Najib, by contrast, was tried, convicted, and is now serving time for corruption, money laundering and abuse of power tied to the same scandal.
Here is the problem: you cannot have a fair trial against the alleged beneficiary without the alleged mastermind in the room.
Jho Low This, Jho Low That, But Where Is He?
Throughout Najib’s trial in Malaysia, the prosecution’s narrative placed Jho Low at the centre of every transaction.
Tim Leissner, the former Goldman Sachs banker who pleaded guilty in the U.S., testified that Jho Low ran the scheme and invoked Najib’s authority to move the money.
Yet Jho Low never took the stand.
Malaysia maintains a Red Notice for Jho Low is active, but he is not listed publicly and remains at large.”
Najib was left to defend himself against accusations built around a man he could not cross-examine.
That matters. In any adversarial system, the right to confront your accuser and test the evidence is not a technicality. It is the mechanism that separates a conviction from a railroading.
When the central witness is absent, the court is forced to rely on second-hand accounts, emails and inferences about intent. That’s why there were boxes and boxes among the Prosecutors’ files with the title “Hearsay”.
Malaysian courts ultimately found that sufficient, but “sufficient” is not the same as “fair” when the person who could confirm or refute the entire chain of events remains beyond jurisdiction.
What Sentence?
The irony in Jho Low’s application is stark. He has filed for a “Pardon after Completion of Sentence” despite never having faced a sentence.
The DOJ lists the request as pending with no further details.
If granted, the pardon would extinguish U.S. charges and remove any legal incentive for him to ever return and testify.
It would permanently freeze the record in amber, with Najib convicted and Jho Low free.
That is not justice. It is closure by attrition.
A pardon in this case does not merely forgive Jho Low but validates the idea that fleeing jurisdiction and waiting out the news cycle is a viable legal strategy for the wealthy and connected.
Precedents
It tells every future white-collar fugitive that if you hold out long enough, you can negotiate your way out while your co-defendants take the fall.
Supporters will argue it is about Jho Low offering to return hundreds of millions if charges are dropped, but transactional clemency makes sense only when the trade actually serves justice.

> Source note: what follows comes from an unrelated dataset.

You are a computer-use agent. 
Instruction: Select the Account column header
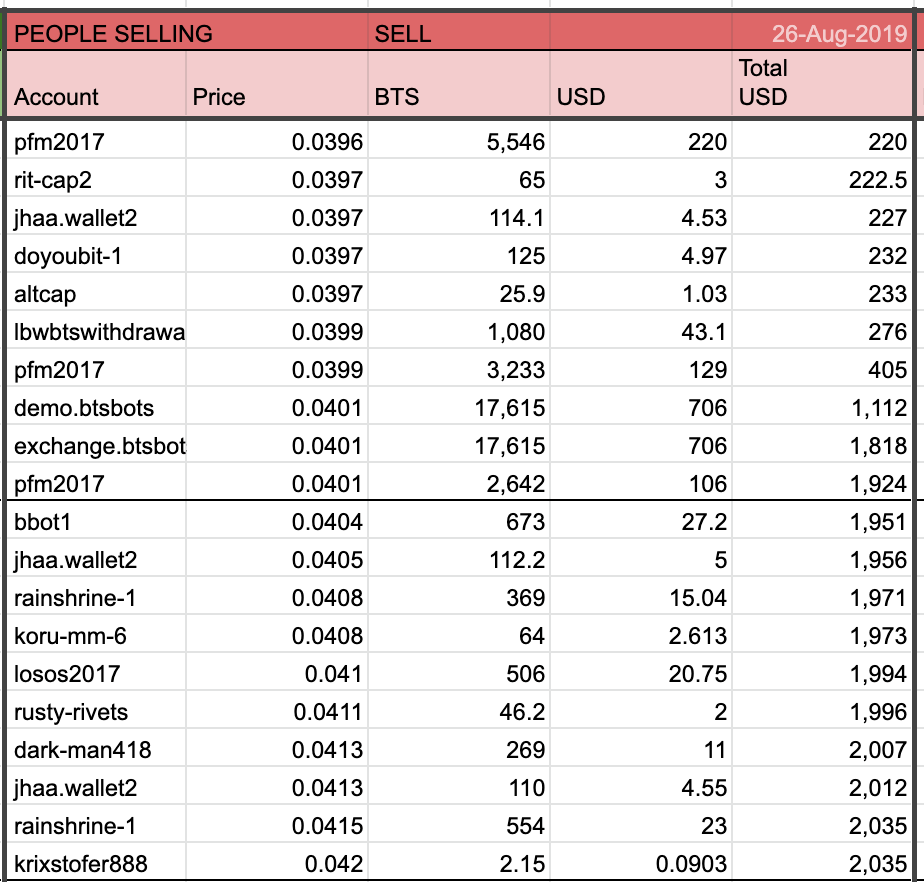coord(57,97)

Returning money does not restore the process that was denied to Najib, nor does it restore public confidence that the law applies equally.
If the U.S. is serious about the rule of law, it should deny the pardon and cooperate with Malaysia to bring Jho Low back.
The 1MDB saga will not be resolved by forgiving the man everyone agrees ran it.
It will only be resolved when he faces a courtroom and answers the questions Najib was never allowed to ask.
Until then, what we have is not a concluded case. It is a half-tried one, and a pardon would make sure it stays that way. – NMH
The writer is the Vice-president of Parti Cinta Malaysia and a commentator on governance and public policy. The views expressed are his own.